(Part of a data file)
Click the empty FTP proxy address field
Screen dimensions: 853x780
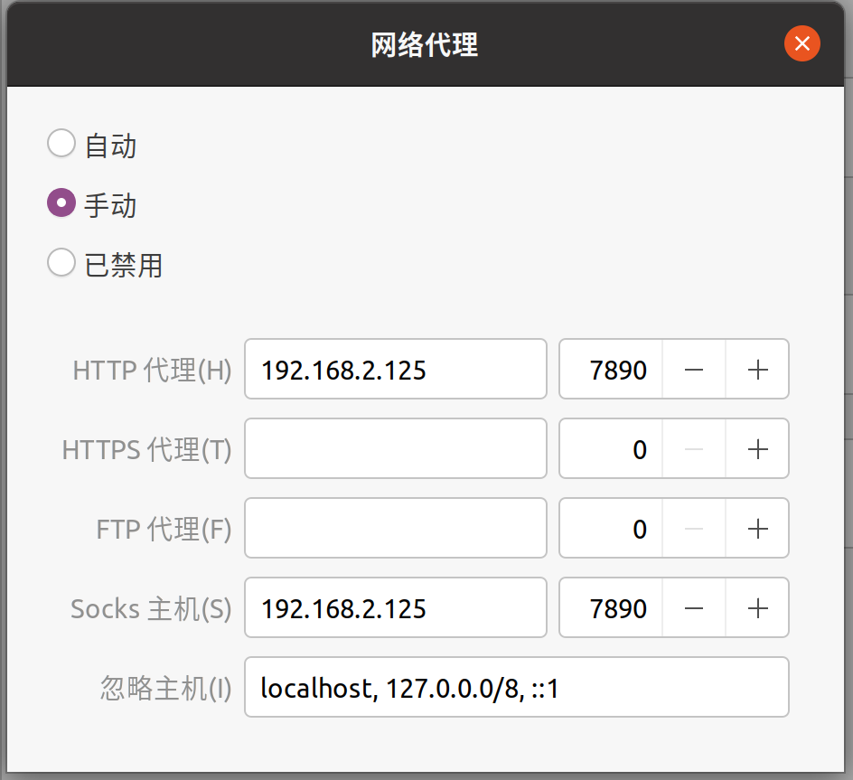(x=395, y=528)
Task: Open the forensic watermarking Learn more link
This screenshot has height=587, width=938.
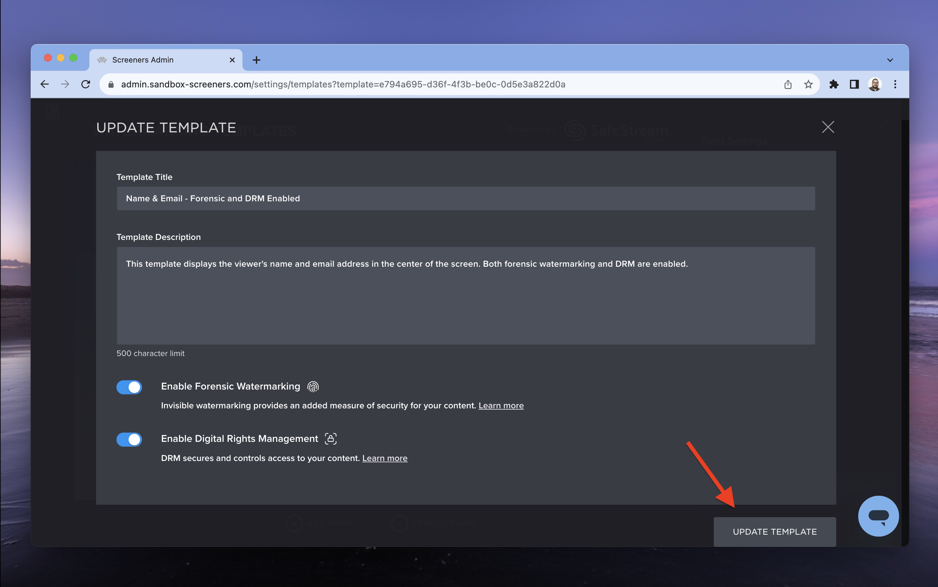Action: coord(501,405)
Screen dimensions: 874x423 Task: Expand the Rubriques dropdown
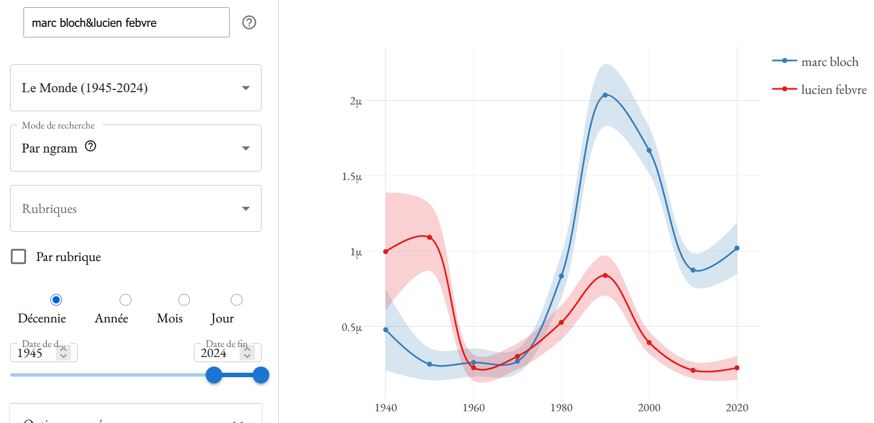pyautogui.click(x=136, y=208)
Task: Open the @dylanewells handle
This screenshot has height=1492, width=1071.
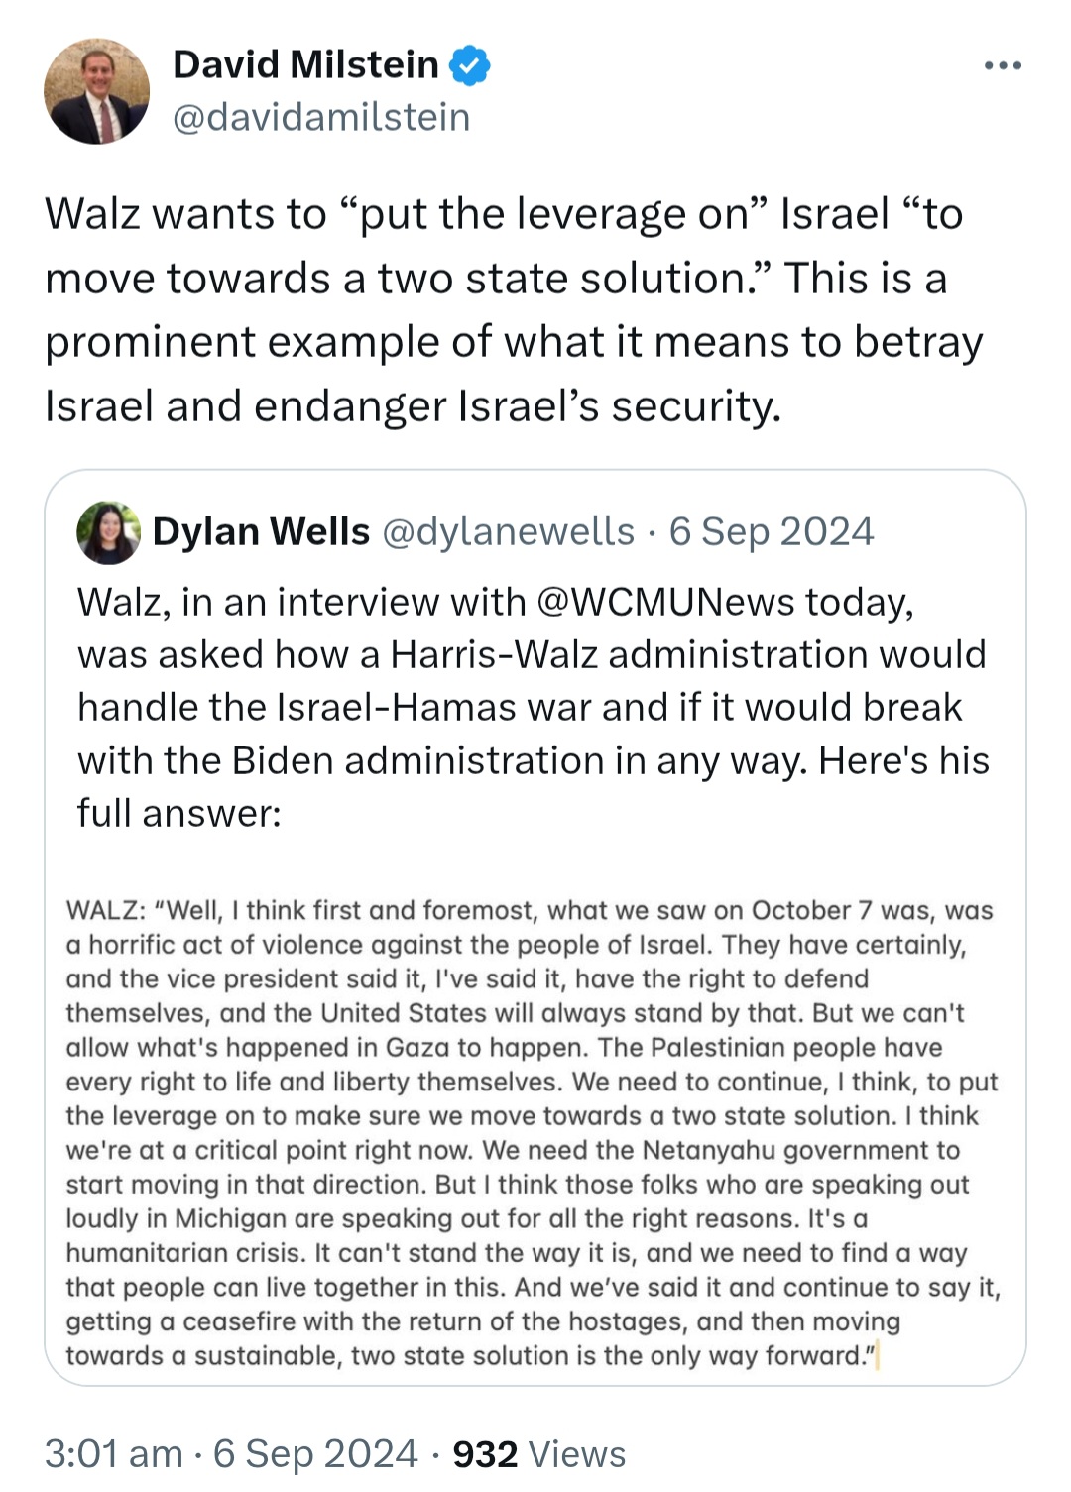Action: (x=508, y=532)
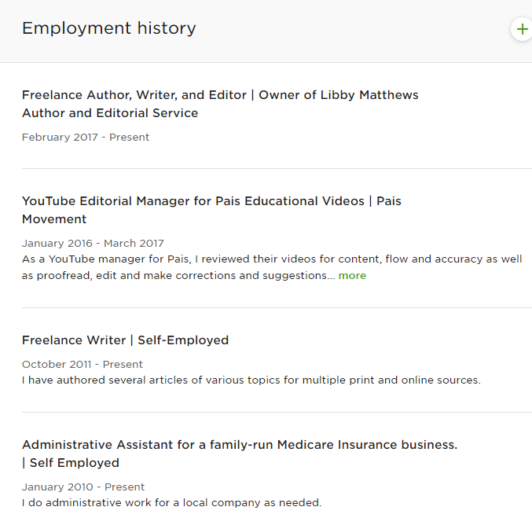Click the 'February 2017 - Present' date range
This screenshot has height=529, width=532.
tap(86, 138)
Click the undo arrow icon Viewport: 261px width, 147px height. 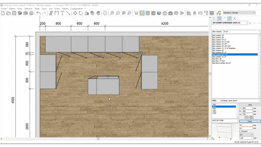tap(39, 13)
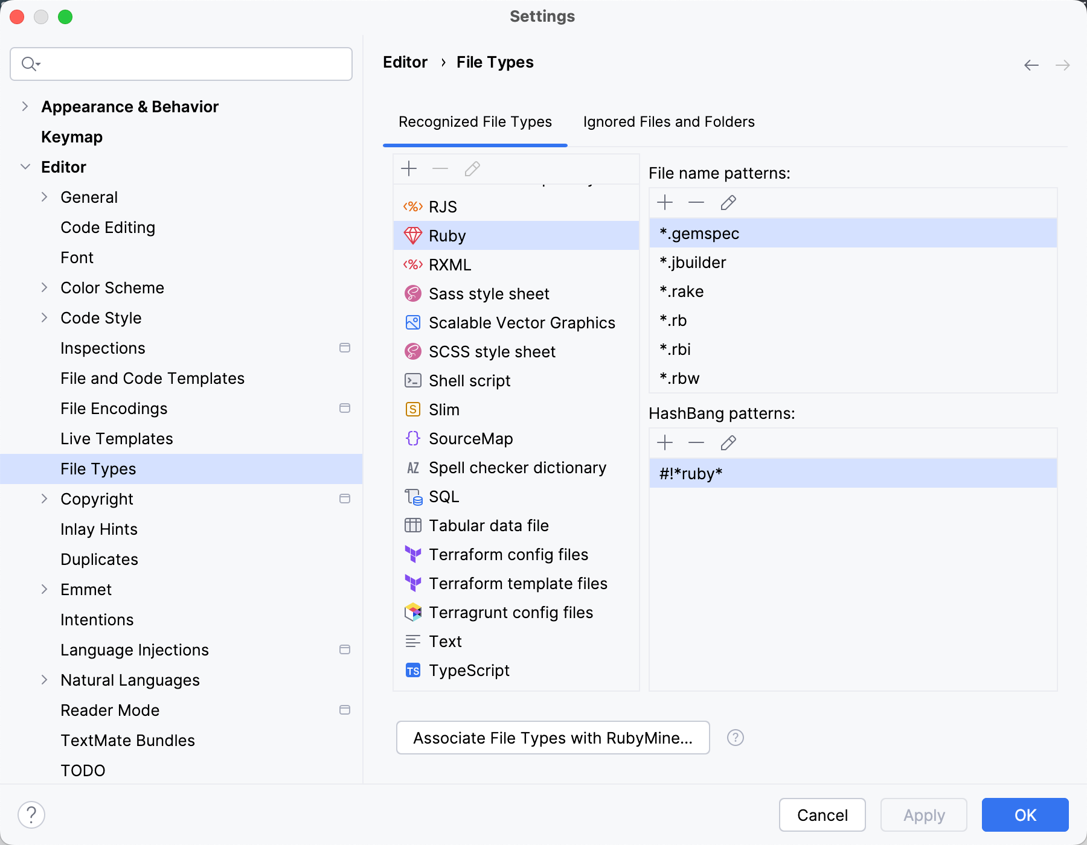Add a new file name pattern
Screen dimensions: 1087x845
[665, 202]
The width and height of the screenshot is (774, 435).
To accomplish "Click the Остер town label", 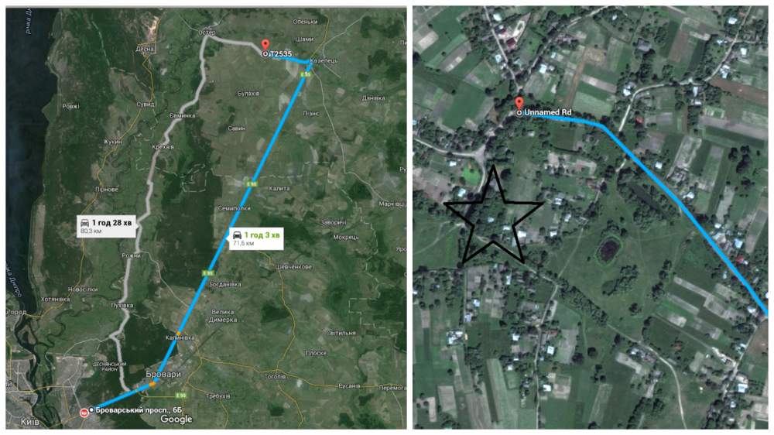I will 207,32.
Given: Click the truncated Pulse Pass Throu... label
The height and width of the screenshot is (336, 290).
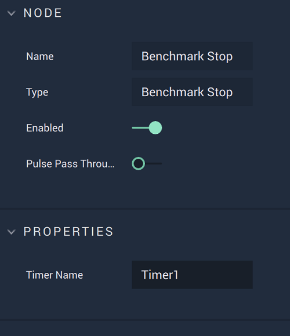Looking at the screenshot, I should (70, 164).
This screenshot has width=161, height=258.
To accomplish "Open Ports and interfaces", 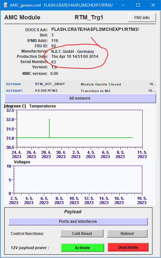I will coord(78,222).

■ **GIVEN REQUEST**
Render the listing as a numbered list from its first line through the line that contains "pyautogui.click(x=136, y=208)", with no other lines. Skip blank lines and leave the pictures out.

■ **REPLY**
1. Click the empty FTP proxy address field
2. Screen dimensions: 853x780
3. (x=395, y=528)
4. Task: Open the forensic watermarking Learn more link
5. This screenshot has height=587, width=938.
6. Action: coord(501,405)
7. Screen dimensions: 874x423 Task: Expand the Rubriques dropdown
8. pyautogui.click(x=136, y=208)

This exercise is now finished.